Meriç Köyatası

Meriç Köyatası

merickoyatasi@hotmail.com

Tüm Yazıları

“Bir Yunan adasına gidip de ahtapot ve kalamar yerine köfte ve dolma mı yenir?” diye sorabilirsiniz. Eğer söz konusu mekan, Kos’un Platani Köyü’ndeki Arap’ın Yeri ise cevabım evet olur. Türk-Yunan mutfağının tipik bir örneği olan bu şirin lokantayı Zehra Teyze ve oğulları işletiyor

Köfte ve dolma için rota Yunan adası

Kos’un merkezinde çok sayıda yiyecek içecek mekanı var. Elefteria (Özgürlük) Meydanı’ndaki taverna The City On The Plate doğru adres... Ahtapot ve anasonsuz rakı çipuro...

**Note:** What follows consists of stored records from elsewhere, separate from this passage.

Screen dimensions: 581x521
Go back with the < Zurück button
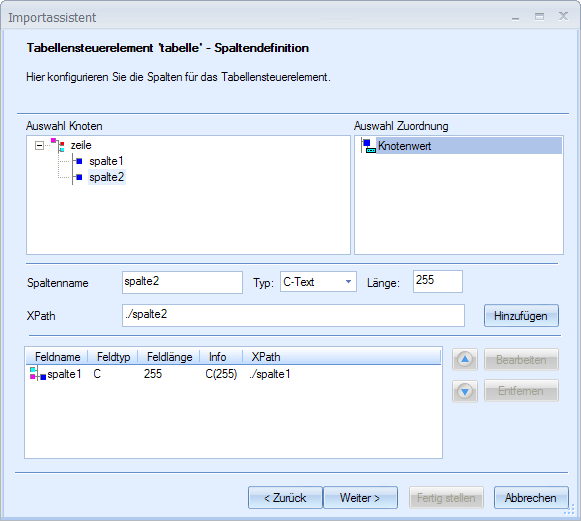click(x=285, y=498)
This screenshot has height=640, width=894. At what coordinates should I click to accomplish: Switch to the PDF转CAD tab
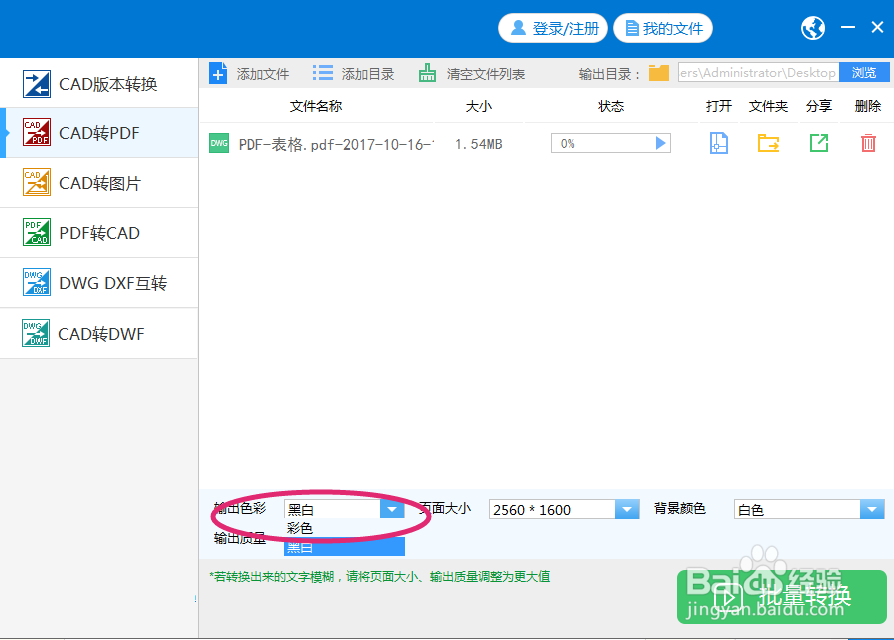point(99,233)
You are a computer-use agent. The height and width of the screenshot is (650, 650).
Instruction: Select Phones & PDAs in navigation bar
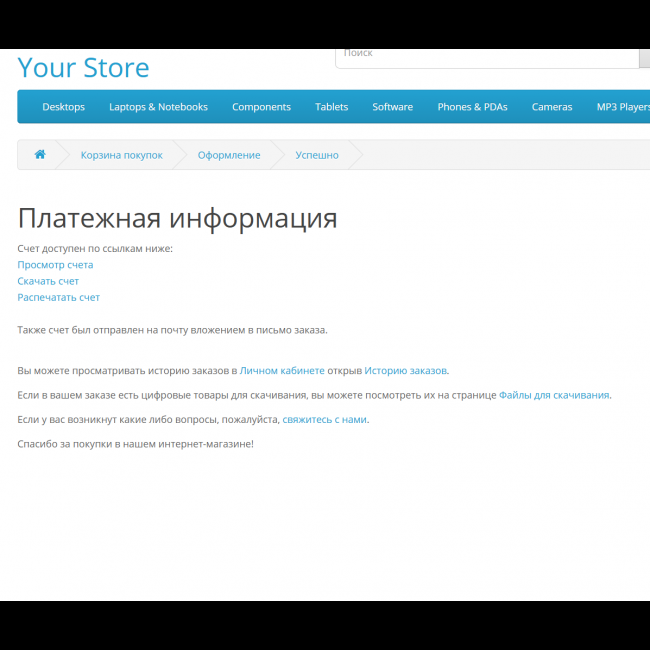click(472, 107)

Bodrum’un hemen karşısındaki Kos Adası, Türk denizcilerinin en çok ziyaret ettiği adaların başında gelir. Sadece denizciler değil, karşılıklı olarak düzenlenen feribot seferleri sayesinde de çok sayıda Türk adaya gider.
Adalar arasında feribot seferlerinin düzenli olması biz denizcileri de biraz tembelleştirdi mi nedir bilemiyorum. Geçenlerde Türkiye’de ayrı transit log, Yunanistan’da ayrı bir transit log ile ve bir yığın giriş çıkış formalitesi ile uğraşmaktansa, tekneyi bırakıp Bodrum’dan feribotla Kos’a geçtim. Niyetim Kos’u öyle etraflıca gezmek değil, dolma ve köfte yemekti. Sabah gidip akşamüstü de döndüm.
Bir Yunan adasına, kalamar, ahtapot ve balık yerine dolma ve köfte yemeye gitmek ilk anda tuhaf gelebilir ama Kos’un Platani Köyü’de Zehra Teyze’nin köfte ve dolmalarının methini çok duymuştum. Tadına bakmak yeni kısmet oldu.
Bodrum’dan Kos feribotla bir saat kadar sürüyor. Bodrum Express şirketi gidiş-dönüş
12 avro bilet parası kesiyor. Hal böyle olunca bir günlüğüne tekne ile gitmek, pahalı ve zahmetli olacaktı, feribotu tercih ettik. Ama eğer ille de tekne ile gitmek isterseniz, limana giriş ve demirlemek bu mevsimde rahat. Ana liman kalabalık olursa hemen merkeze yakın büyük bir marina da bulunuyor.
Feribotun kantininde çalışan Esin Hanım, yaklaşık 30 yıl öncesinden İzmir’den arkadaşım. Uzun yıllar önce Bodrum’a yerleşti. Seyirde kantinde çalışıyor, liman giriş ve çıkışlarında koltuk halatlarını alıp verip gemicilik yapıyor. Zaten birkaç kişiden Kos’ta Zehra Teyze’ni adını duyunca ilk olarak ona sordum. Bu soru üzerine, “Oooo günaydın. Mutlaka gelmelisin,Zehra Teyze’nin dolmaları ve köftesini yemelisin” diye bastırdı.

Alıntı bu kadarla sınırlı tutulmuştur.